**Document excerpt**
-*-*-

How to Buy a Swimsuit You’ll Love (Really!)

Shopping for a swimsuit doesn’t have to be an ordeal. Style pros reveal their best, no-fail shopping secrets.
Published July 18, 2017

For most women, trying on bathing suits is about as unpleasant as a visit to the gyno: You’re half-naked — in the most unflattering, clinical-like lighting — and hoping the whole experience is quick and painless.

But swimsuit shopping doesn’t have to be dreadful. The secret to a stress-free, successful experience is to have patience and an open mind, says style expert Gretta Monahan. “Today, women are lucky to have so many great options rather than your basic black suit,” she says. Don’t judge a suit by the way it hangs lifelessly on the hanger: Experiment with various shapes: try on everything from tanks to tankinis — and yes, bikinis too, if you're feeling proud of your weight loss! Take advantage of figure-flattering trends including neon and eye-catching tribal patterns. Here’s what the pros know about picking the right suit — at any stage of your weight-loss journey.

Timing is everything
Try on suits at the end of the day or when you’re feeling bloated, says Kathryn Finney, style expert and founder of We know, it sounds counterintuitive, but here’s why it works: If you love the suit when you’re not feeling so hot, imagine how amazing you’ll feel when you’re feeling more confident.

Ignore the size tag
You know this already (right? right?) but it bears repeating. “I tell my clients not to get hung up on the size,” says Monahan. “Instead, go for a perfect fit.” It’s an indisputable style fact that you will look slimmer in a size 12 then you will in an ill-fitting 10.

Use trends strategically
All eyes will be on details such as beading, embroidery, patterns, and blocks of bold colours — so use them to call attention to your best assets. Proud of you plunging cleavage? Find a swimsuit with neckline detail. Conversely: “If you don’t want people to look at a specific spot, don’t get a swimsuit that has any extras in that area,” says Finney. Another bright idea: Bright, saturated colours can be surprisingly slimming. A bold-hued one-piece that contrasts with your skin tone can visually elongate your body, says Finney. “People will focus on the column of colour,” she explains.

-*-*-

**Tasks and exercises**
a. In the swimsuit shopping article, when does Kathryn Finney say to try on suits?
b. Pick up the swimsuit shopping article after its last sentence and keep writing it.

**Listed records**
-*-*-

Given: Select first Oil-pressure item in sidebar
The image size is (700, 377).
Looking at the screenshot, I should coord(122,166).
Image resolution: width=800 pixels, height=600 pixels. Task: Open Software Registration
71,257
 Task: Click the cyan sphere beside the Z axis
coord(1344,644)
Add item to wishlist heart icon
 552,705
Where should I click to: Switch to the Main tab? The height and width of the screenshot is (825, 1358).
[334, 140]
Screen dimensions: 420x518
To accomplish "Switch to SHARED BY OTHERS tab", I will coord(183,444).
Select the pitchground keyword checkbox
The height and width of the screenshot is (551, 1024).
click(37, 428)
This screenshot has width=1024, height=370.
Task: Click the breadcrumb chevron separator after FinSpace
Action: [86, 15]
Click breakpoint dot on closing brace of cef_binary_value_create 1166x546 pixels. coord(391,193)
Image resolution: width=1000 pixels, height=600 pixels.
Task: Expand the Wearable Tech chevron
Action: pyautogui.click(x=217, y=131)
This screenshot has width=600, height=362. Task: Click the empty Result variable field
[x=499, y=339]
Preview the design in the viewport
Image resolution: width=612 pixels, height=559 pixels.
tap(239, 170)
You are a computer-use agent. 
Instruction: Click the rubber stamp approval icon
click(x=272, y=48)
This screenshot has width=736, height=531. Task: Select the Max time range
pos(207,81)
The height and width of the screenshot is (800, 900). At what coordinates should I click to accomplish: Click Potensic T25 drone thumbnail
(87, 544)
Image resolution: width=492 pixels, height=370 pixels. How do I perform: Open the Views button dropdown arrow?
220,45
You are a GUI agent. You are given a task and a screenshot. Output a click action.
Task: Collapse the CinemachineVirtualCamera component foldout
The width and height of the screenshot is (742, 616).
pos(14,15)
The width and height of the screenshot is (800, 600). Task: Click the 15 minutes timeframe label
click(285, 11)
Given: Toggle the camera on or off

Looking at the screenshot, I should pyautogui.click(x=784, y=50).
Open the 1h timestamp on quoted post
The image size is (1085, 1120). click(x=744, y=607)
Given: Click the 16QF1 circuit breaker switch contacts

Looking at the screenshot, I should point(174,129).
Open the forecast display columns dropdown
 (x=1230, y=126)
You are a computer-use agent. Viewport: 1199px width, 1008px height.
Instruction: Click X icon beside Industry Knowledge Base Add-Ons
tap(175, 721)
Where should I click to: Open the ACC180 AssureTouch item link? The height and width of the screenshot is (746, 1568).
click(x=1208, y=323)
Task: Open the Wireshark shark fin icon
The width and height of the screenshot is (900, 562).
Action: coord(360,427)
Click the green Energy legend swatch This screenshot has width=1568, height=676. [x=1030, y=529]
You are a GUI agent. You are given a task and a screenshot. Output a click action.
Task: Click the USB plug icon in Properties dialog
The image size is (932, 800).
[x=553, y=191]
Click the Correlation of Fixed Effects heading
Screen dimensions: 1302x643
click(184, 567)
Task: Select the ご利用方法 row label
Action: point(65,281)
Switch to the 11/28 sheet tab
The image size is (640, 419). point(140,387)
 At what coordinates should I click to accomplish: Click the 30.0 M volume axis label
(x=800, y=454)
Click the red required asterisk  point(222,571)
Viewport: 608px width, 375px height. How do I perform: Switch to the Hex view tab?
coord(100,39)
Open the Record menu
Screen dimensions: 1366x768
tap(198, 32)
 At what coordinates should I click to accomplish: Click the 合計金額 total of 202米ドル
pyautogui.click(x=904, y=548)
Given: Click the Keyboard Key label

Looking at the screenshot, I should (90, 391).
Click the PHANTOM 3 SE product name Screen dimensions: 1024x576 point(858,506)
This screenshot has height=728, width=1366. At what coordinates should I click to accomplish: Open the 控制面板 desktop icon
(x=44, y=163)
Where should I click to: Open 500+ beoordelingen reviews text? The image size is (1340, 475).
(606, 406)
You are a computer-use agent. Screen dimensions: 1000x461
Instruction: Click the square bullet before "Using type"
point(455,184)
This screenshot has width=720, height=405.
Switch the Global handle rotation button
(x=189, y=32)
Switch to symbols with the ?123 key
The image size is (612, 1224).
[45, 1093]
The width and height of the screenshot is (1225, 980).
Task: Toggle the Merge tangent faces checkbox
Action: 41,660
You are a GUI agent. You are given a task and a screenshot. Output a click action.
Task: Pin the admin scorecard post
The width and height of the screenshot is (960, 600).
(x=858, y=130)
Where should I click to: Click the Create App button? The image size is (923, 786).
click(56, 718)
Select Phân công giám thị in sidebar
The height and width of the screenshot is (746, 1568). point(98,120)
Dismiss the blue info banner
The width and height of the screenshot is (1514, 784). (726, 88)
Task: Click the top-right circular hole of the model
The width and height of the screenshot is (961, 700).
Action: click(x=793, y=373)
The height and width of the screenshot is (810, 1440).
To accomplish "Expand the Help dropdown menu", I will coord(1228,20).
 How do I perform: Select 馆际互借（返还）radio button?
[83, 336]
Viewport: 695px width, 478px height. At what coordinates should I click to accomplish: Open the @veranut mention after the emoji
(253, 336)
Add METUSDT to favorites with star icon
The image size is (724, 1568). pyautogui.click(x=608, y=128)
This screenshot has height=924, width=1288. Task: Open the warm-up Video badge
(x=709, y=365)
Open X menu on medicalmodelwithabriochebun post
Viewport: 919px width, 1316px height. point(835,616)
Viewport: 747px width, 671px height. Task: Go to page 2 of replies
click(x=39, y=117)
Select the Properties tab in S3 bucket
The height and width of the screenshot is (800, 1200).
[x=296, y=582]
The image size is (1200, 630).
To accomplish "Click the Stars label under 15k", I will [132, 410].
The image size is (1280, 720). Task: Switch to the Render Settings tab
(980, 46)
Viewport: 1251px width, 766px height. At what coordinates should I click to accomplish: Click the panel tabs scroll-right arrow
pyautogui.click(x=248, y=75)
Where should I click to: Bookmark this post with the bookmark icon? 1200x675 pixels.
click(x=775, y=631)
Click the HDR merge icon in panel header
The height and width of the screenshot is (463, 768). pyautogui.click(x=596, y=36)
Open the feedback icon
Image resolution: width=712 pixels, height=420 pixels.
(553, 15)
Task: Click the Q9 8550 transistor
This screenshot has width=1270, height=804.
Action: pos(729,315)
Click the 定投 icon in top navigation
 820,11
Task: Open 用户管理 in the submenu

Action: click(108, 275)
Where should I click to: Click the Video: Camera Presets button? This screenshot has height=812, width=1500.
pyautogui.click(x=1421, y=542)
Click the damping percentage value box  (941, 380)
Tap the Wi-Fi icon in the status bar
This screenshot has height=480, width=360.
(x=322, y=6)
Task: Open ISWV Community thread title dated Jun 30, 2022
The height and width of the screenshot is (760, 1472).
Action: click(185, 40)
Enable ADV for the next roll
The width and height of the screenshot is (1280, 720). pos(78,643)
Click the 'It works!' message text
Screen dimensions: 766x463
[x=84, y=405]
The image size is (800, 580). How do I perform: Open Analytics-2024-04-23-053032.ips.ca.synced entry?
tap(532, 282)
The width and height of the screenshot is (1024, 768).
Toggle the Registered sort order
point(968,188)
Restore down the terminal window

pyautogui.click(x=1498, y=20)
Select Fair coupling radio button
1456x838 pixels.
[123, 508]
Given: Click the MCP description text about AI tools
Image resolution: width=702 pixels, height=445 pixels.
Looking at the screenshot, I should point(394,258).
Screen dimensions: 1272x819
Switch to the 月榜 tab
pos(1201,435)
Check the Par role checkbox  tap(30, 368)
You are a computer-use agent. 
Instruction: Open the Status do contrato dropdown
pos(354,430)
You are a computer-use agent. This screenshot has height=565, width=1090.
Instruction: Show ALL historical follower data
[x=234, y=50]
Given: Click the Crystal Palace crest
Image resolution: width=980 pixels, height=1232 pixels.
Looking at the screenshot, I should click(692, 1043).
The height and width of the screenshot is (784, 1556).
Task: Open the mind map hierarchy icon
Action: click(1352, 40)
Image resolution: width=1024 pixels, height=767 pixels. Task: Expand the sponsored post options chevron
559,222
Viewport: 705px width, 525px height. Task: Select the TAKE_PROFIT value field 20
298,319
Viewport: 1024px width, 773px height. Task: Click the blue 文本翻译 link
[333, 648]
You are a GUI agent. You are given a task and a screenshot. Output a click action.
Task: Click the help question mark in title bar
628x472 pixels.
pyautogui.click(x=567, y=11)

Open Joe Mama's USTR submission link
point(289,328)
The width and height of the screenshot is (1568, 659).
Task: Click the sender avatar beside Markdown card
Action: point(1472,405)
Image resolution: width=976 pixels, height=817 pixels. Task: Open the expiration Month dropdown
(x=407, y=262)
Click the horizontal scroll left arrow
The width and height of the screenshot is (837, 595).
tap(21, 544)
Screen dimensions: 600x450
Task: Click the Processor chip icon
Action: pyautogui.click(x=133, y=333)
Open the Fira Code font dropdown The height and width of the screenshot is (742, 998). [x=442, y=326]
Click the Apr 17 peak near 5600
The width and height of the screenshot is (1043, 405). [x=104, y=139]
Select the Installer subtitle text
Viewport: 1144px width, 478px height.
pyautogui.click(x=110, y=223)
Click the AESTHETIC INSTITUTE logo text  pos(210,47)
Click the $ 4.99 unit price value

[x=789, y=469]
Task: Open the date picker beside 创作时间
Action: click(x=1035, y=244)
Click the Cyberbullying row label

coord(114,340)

-*-*-

**Results of the exercise**
a. At the end of the day or when you're feeling bloated.

b.
Get a virtual stylist
Buying swimwear online has its perks (no three-way mirror, for one), but not being able to try before you buy can make things tricky. The fix: Shop sites that offer fit experts via a live chat or over the phone (check out and Or utilize interactive tools such as Victoria’s Secret “Swim Style Finder” to pinpoint the right style for your body’s needs.

Know what works for your body
If you hit the racks knowing what will flatter your shape we can almost guarantee that you’ll leave a happy customer. Here are swimsuit solutions to the most common body issues:

  • If you’re busty, approach your swim search like you would bra shopping — the goal is comfort, lift, and support, explains Erin McCormack, merchandising director at Land’s End. Look for a suit that has bra-like construction with underwire. Opt for supportive shapes such as a halter or a tank with wide over-the-shoulder straps. To balance out a smaller bottom-half, keep it simple on top and sport bright colours and patterns below the waist.
  • If you’re small on top, choose a bathing suit top that has “volumizing” embellishments such as flutter ruffles or contrasting piping, says Monahan. Avoid sports-bra-style tops, which can flatten you out.
  • If you have a belly, try a retro-glam one-piece suit with ruching, shirring, and draping. “They instantly hide any lumps and bumps,” says McCormack. Another visual trick: Missoni-like zigzagprints camouflage a tummy, says Monahan.
  • If you’re pear-shaped, pick a one-piece suit that has a dark colour on the bottom and solid blocks of colour on top. Or customize a tankini with mix-and-match separates: Pair a printed or bold-hued top with a dark-coloured bottom.
  • If you have a long torso, the goal is to elongate your seemingly short legs. Pick a bathing suit with a low-cut neckline and a high-cut leg. Also stick to solid colours. A continuous print can make your long torso look even longer, says Finney.
  • If you have a short torso, “expose as much skin as you're comfortable with,” says Monahan. Opt for a two-piece that has a low-rise or a scalloped bottom. Not comfortable in a bikini? Elongate your mini-midsection with a strapless one-piece or a suit that has vertical lines or piping.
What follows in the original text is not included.